One of the doors on the first floor that Atisha passes is cracked open to reveal a group of disciples inside. They crowd around a table and are speaking in hushed tones, their voices barely carrying out into the hall. Atisha wants to stop and listen, but she sees light spilling down a staircase ahead of her. Promising herself to check the room after meeting with her contact, she slips away from the open door and up the staircase.

It’s tight and narrow, almost claustrophobic. Atisha wonders if it was a later addition to the Temple-- it’s been almost two thousand years since it’s construction, and while she never cared much for the semantics of Arlathan architecture, she recognizes the almost haphazard placement of the staircase. 

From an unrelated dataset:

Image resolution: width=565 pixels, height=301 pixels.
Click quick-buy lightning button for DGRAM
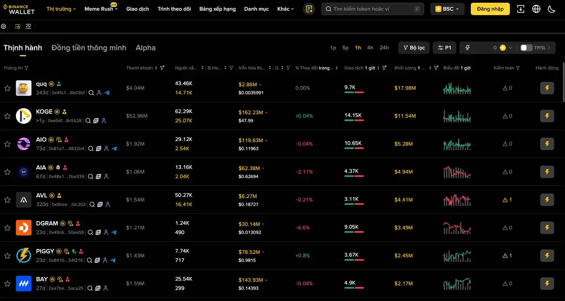pos(547,228)
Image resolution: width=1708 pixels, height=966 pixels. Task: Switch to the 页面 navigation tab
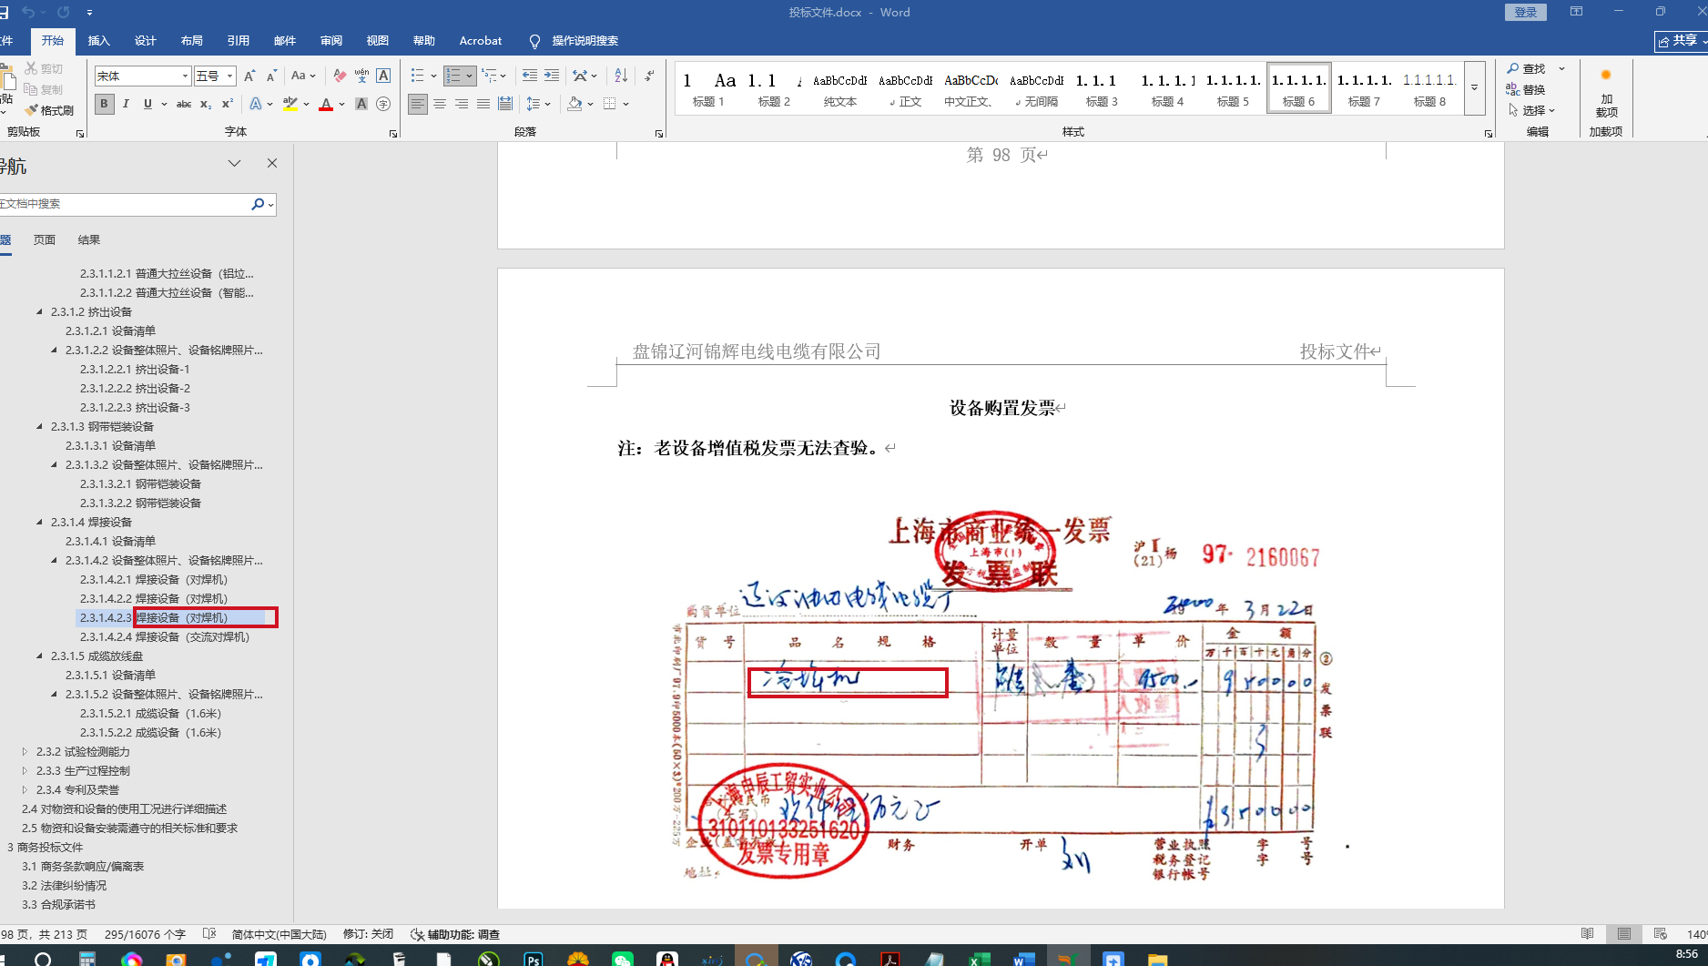[x=44, y=239]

The walls of the second floor are littered with doorways, most of them left wide open, revealing small beds with clothes and trinkets strung across them. A few of the larger rooms are common areas, with even more doors leading from them. This is one of the living floors of the Temple, then. It makes sense, retrospectively, that this is where the contact wanted to meet. One of the few closed doors is across from a tale vase of arbor grace. Atisha doesn’t bother to knock on the door, instead slowly turning the handle and sliding inside the room.

“I told you,” the elf laying in the bed says, their voice strained with a false warble. “I’m not feeling well. Let me rest.”

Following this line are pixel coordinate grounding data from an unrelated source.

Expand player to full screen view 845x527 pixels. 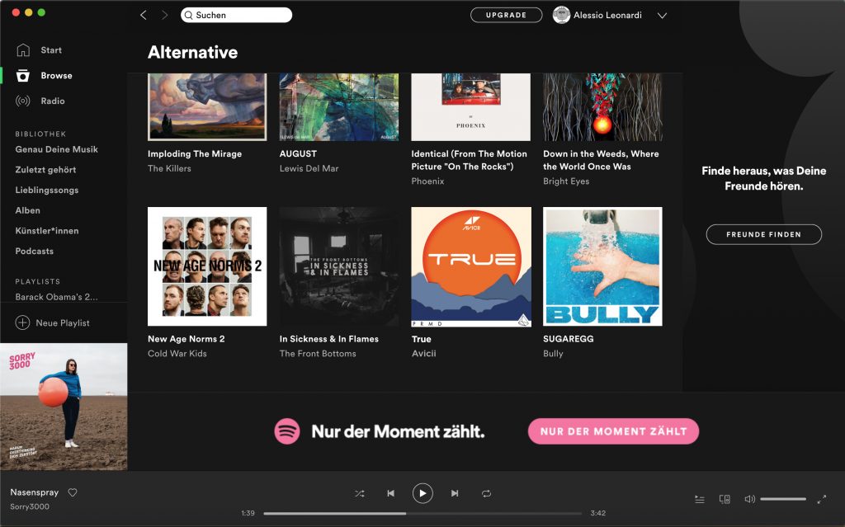point(821,499)
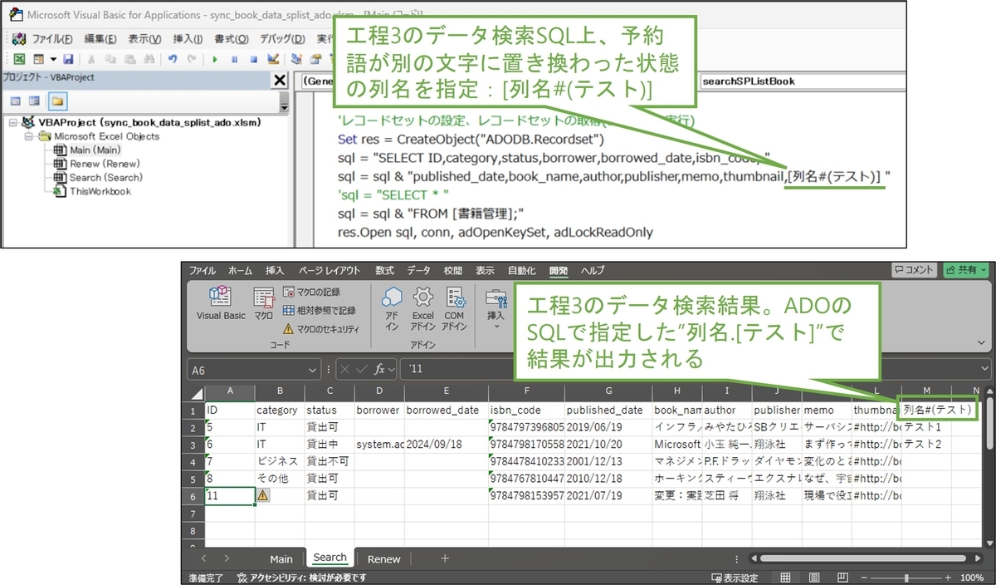Expand the 挿入 controls dropdown in Developer ribbon
The width and height of the screenshot is (996, 585).
496,325
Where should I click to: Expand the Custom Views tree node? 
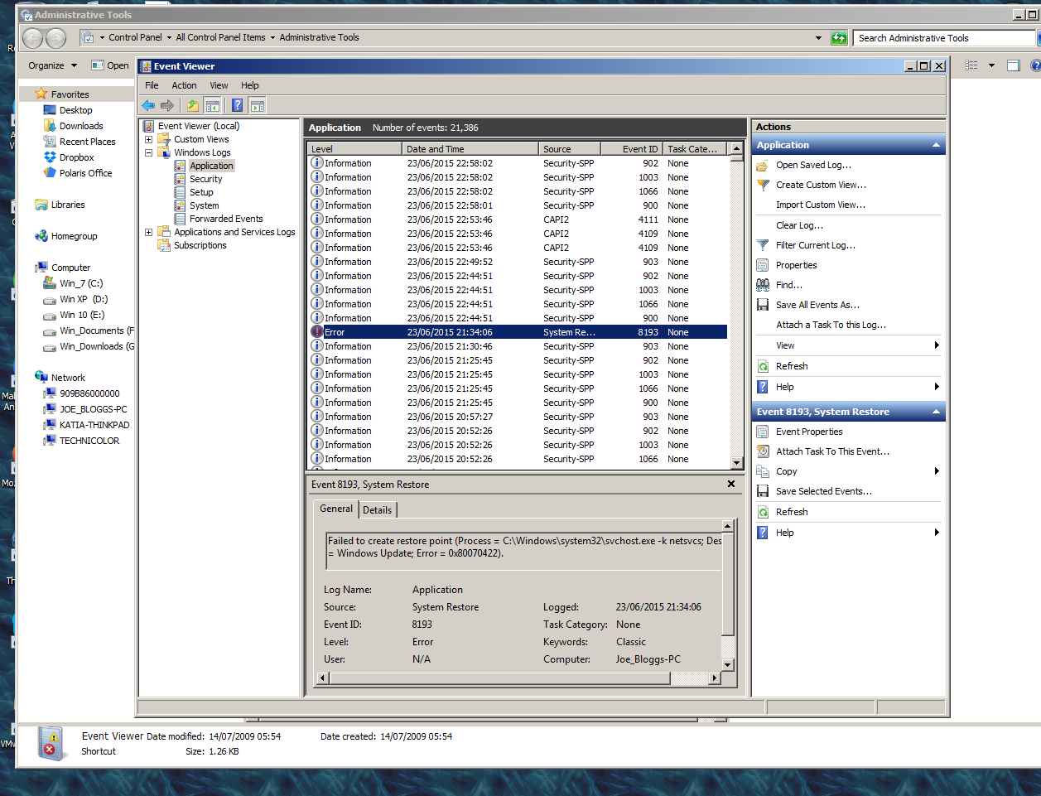(x=149, y=139)
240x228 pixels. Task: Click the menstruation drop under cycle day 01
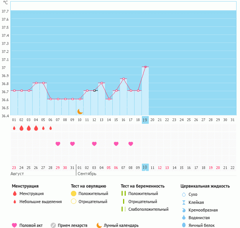coord(14,128)
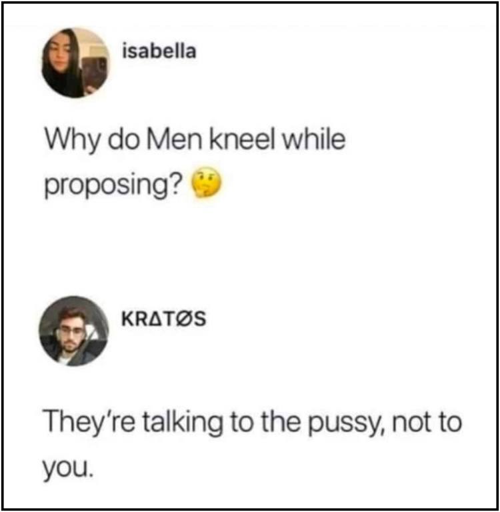The height and width of the screenshot is (512, 500).
Task: Select the thinking face emoji
Action: pyautogui.click(x=206, y=183)
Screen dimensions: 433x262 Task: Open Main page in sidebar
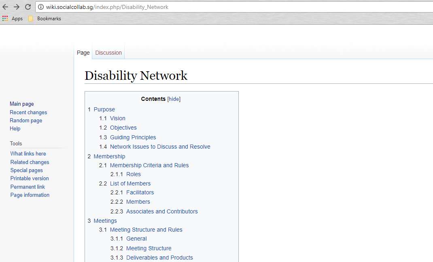pos(22,104)
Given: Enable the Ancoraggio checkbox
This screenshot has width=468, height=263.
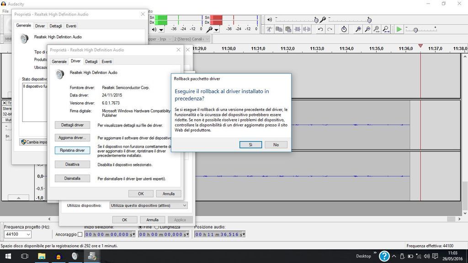Looking at the screenshot, I should (80, 234).
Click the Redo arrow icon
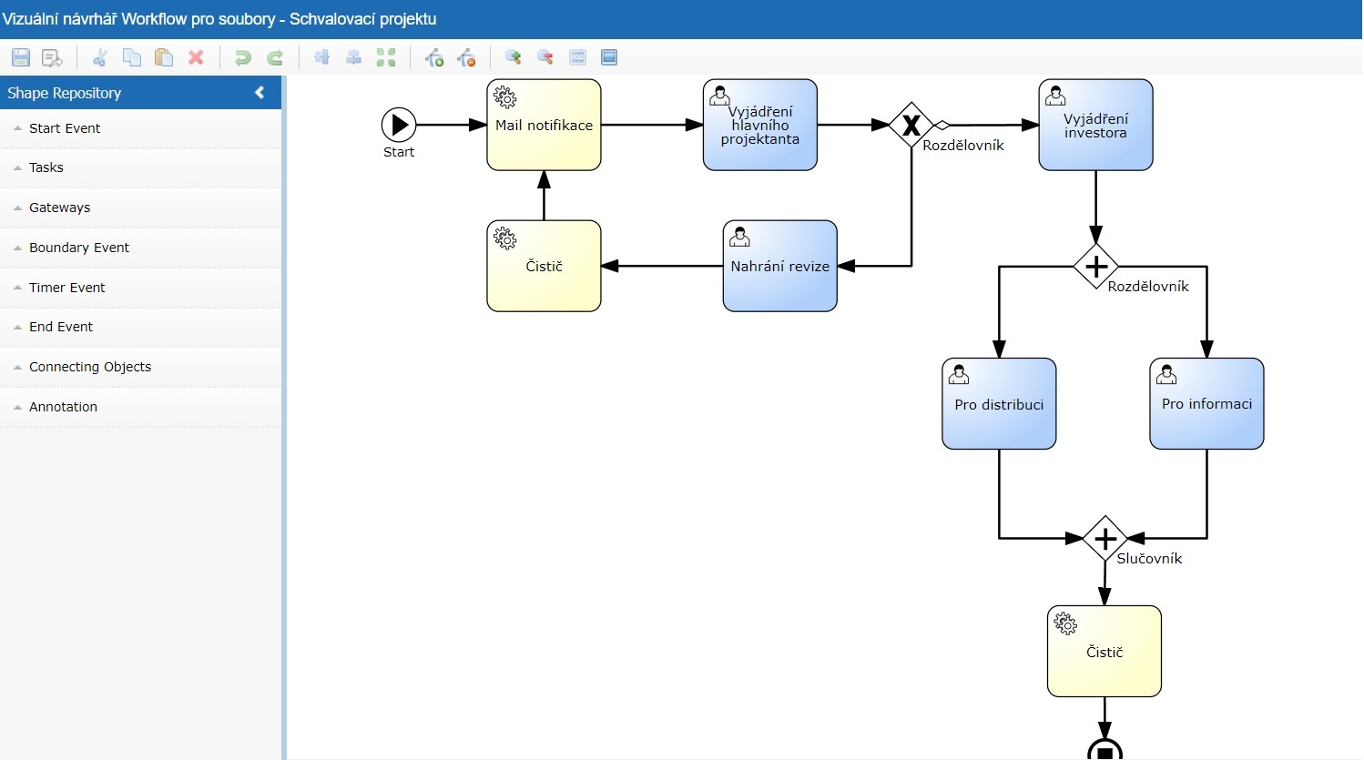 pyautogui.click(x=274, y=58)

“I’m sorry.” Atisha closes the door behind herself. “Must have the wrong room, then.”

They sit up in bed, look Atisha up and down, and sneer. “You were supposed to come in a side door.” They gesture to a door that led to one of the floor’s common rooms. Atisha feels her cheeks flame up at the scolding. She isn’t unused to people thinking she was inadequate, people going as far as to never see her as more than the spoiled daughter of Anaris. 

“East wing door, arbor grace adjacent. Wasn’t told anything else,” she says, lifting her chin in a slight defiance. Perhaps Adeni had set her up for failure. “I’m certain there are better ways to spend our time.”

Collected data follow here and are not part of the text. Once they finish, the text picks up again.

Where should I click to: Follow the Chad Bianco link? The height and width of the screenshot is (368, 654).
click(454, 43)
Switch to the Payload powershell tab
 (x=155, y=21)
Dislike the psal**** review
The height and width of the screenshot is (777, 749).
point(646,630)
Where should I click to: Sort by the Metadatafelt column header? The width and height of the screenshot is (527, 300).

The elf sighs, but their glare relents. They slide out of bed and push aside a half-eaten bowl of cold soup on their windowsill to reach a stack of papers. In silence, they flit through the papers, placing aside ones covered in verses about Mythal. Atisha studies their vallaslin. She doesn’t see much of any vallaslin while in the Void. Those close to Anaris are of high enough rank they don’t have any need to bind themselves to an Evanuris. And those of lower rank don’t live in the Void-- the villages and cities under the control of Anaris had been settled long before that part of the Fade was discovered. 

“Here,” the elf says, holding out a thin selection of papers. Atisha tries to pretend she hadn’t been staring. “The party might be entrancing, but don’t stick around. This information needs to be in Adeni’s hands before sunrise. She knows the cipher.”

“You got the information of this meeting to Adeni without a one on one hand-off. If this is so time sensitive, why didn’t you--”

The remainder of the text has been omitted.